Re: [PATCH v2 ath-next 2/2] wifi: ath11k: fix HTC rx insufficient length

From: Johan Hovold
Date: Mon Mar 10 2025 - 06:10:06 EST


On Mon, Mar 10, 2025 at 09:02:17AM +0800, Miaoqing Pan wrote:
> A relatively unusual race condition occurs between host software
> and hardware, where the host sees the updated destination ring head
> pointer before the hardware updates the corresponding descriptor.
> When this situation occurs, the length of the descriptor returns 0.

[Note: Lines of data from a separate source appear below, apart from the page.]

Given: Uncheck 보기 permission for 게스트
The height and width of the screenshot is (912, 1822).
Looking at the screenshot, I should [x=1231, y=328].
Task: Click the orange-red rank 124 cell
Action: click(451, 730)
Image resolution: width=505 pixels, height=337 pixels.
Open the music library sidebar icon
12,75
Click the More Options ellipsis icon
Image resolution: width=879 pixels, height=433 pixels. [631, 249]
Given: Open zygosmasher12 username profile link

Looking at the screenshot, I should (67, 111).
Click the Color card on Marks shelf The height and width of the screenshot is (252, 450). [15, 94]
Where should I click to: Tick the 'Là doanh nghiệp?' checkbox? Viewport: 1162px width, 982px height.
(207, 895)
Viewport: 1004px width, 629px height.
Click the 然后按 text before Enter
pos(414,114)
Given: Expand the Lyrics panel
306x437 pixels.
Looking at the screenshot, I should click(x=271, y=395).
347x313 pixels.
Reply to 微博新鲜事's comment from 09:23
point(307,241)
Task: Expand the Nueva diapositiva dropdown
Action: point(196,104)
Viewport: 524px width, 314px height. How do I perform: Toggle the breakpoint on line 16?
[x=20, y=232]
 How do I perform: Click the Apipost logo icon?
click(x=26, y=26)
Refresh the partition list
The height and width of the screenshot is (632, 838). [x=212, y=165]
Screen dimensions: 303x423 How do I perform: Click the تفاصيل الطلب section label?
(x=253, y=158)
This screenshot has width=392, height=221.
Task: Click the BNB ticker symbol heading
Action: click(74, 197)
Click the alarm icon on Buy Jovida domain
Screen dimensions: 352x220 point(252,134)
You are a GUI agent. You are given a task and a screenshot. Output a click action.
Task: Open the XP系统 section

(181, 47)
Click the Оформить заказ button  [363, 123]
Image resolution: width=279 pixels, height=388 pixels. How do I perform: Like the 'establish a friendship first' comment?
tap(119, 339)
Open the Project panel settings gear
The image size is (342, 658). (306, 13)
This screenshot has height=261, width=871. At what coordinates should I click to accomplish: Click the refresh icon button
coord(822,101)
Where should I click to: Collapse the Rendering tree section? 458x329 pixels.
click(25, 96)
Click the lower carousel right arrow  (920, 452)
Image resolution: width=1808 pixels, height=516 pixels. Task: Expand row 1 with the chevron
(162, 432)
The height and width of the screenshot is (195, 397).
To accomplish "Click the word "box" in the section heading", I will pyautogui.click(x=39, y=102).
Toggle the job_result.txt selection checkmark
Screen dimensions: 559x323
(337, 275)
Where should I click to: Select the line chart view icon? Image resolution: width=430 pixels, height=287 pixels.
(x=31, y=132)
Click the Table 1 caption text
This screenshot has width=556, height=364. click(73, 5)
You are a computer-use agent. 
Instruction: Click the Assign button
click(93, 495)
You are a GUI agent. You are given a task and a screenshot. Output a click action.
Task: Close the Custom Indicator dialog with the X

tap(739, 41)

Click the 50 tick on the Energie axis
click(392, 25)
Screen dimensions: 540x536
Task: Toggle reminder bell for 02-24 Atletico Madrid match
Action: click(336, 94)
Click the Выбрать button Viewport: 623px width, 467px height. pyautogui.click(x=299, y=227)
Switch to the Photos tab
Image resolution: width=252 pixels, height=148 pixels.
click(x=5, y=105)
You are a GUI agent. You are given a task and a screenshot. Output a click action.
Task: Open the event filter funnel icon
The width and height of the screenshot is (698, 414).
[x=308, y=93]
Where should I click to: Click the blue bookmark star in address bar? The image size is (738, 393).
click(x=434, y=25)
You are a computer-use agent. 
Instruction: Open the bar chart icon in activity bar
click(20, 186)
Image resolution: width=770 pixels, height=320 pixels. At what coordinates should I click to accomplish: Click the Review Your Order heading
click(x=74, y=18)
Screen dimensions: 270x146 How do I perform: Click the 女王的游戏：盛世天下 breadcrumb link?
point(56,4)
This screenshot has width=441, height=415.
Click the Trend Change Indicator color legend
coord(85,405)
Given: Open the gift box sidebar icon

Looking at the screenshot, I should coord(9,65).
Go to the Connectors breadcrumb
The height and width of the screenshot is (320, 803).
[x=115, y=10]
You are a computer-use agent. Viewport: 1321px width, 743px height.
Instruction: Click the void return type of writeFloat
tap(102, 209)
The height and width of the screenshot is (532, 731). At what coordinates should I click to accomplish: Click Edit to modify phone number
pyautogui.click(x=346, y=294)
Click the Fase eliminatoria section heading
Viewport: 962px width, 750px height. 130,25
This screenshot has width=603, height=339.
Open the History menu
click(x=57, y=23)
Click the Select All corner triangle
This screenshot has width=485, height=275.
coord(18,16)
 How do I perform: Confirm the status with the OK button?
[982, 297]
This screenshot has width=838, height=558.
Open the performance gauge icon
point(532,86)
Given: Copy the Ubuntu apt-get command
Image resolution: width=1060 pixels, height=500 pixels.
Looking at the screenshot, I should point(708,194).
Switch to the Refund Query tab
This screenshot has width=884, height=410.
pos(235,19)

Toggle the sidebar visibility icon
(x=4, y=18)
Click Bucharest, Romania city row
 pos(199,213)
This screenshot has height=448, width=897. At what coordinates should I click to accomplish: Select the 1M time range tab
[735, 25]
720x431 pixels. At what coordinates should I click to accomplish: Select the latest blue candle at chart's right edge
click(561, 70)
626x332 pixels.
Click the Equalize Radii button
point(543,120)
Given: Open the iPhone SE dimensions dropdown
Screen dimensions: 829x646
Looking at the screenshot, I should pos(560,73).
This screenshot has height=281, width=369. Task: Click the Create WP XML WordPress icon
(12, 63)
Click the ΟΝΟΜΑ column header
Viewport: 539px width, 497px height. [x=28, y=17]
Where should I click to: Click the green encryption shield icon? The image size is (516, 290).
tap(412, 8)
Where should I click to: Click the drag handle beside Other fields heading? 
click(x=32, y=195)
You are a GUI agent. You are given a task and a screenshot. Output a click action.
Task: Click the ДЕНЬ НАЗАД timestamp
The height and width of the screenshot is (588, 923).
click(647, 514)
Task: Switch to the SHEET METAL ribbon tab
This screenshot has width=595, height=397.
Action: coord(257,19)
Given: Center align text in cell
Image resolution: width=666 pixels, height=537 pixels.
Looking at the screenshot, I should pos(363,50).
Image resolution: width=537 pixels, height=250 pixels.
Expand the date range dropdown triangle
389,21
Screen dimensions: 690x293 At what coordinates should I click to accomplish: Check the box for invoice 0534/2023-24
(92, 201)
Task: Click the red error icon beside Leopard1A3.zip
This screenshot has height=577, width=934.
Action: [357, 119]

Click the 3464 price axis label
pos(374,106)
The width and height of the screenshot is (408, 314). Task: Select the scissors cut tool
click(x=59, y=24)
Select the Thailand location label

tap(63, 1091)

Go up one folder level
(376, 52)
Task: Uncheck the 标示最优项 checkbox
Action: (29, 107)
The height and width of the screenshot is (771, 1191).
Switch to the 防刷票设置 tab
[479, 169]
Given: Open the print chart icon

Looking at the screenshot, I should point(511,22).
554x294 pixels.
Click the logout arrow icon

I still think this description is too vague and it doesn't explain how
this race is even possible. It sounds like there's a bug somewhere in
the driver or firmware, but if this really is an indication the hardware
is broken as your reply here seems to suggest:

https://lore.kernel.org/lkml/bc187777-588c-4fa0-ba8c-847e91c78d43@xxxxxxxxxxx/

then that too should be highlighted in the commit message (e.g. by
describing this as "working around broken hardware").

> The current error handling method is to increment descriptor tail
> pointer by 1, but 'sw_index' is not updated, causing descriptor and
> skb to not correspond one-to-one, resulting in the following error:
>
> ath11k_pci 0006:01:00.0: HTC Rx: insufficient length, got 1488, expected 1492
> ath11k_pci 0006:01:00.0: HTC Rx: insufficient length, got 1460, expected 1484
>
> To address this problem, temporarily skip processing the current
> descriptor and handle it again next time. However, to prevent this
> descriptor from continuously returning 0, use skb cb to set a flag.
> If the length returns 0 again, this descriptor will be discarded.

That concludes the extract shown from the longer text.